Beim Predigen in der Kirche erleben meine Kolleginnen und Kollegen genau wie ich selten Beifall. Leider trauen sich viele Menschen nicht, in der Kirche zu applaudieren, wenn Worte sie mitten ins Herz getroffen haben.

Bei Reden in Festhallen oder Kongresssälen ist das anders, da gibt es Beifall, manchmal auch Buh-Rufe und Pfiffe.

Jeder Mensch braucht Bestätigung. Das ist der Kraftstoff, der einen weiter forschen lässt. Ohne die Bestätigung durch andere fällt das viel schwerer. Wir Menschen brauchen Lob oder eben Beifall. Mit diesem Beifall können Menschen immer weiter kommen, er spornt uns an, nach neuen Herausforderungen zu suchen.
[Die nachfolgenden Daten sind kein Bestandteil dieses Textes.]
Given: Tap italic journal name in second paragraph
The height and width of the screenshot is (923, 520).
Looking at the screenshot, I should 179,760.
Allerdings gibt es auch Menschen, die nur in sich selbst verliebt sind und die alles nur aus dem einen Grund tun: Dass sie Beifall bekommen. Solche Menschen nennen wir auch Narzissten. Ihr Handeln führt sie nicht weiter, sie kreisen immer nur um sich selbst.

Der englische Essayist und Aphoristiker Charles Caleb Colton, der von 1780 bis 1832 lebte, hat zu diesem Thema den Satz geprägt: Der Beifall ist der Ansporn vornehmer Geister, das Ende und Ziel der kleinen.
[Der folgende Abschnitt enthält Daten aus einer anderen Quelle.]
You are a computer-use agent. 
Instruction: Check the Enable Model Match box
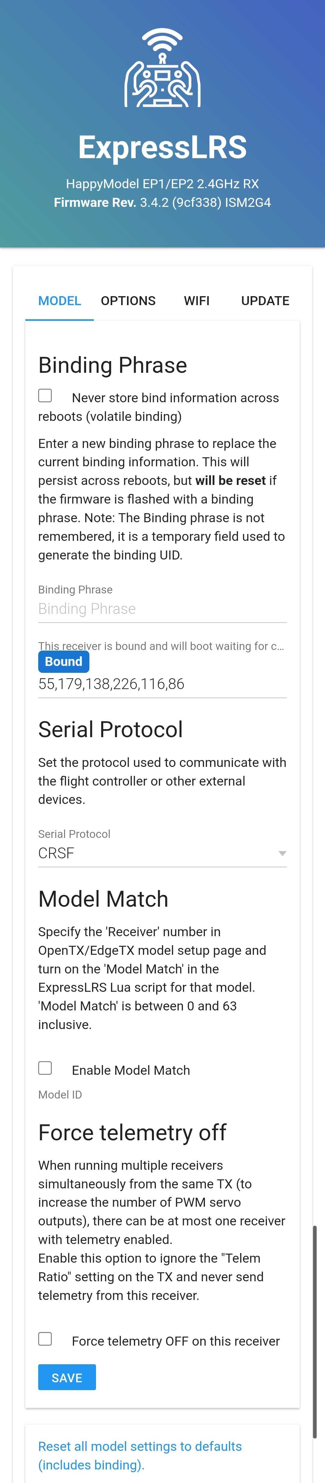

Wer also nur wegen des Beifalls irgendetwas tut, der wird nicht weiter kommen, sondern ganz schnell am Ende sein.

Wenn wir mit unserem Chor und Orchester den Beifall bekommen, dann ist für uns klar: Das nächste Mal wollen wir noch besser sein. Dafür proben wir. Heute Abend wieder. Ich freue mich drauf.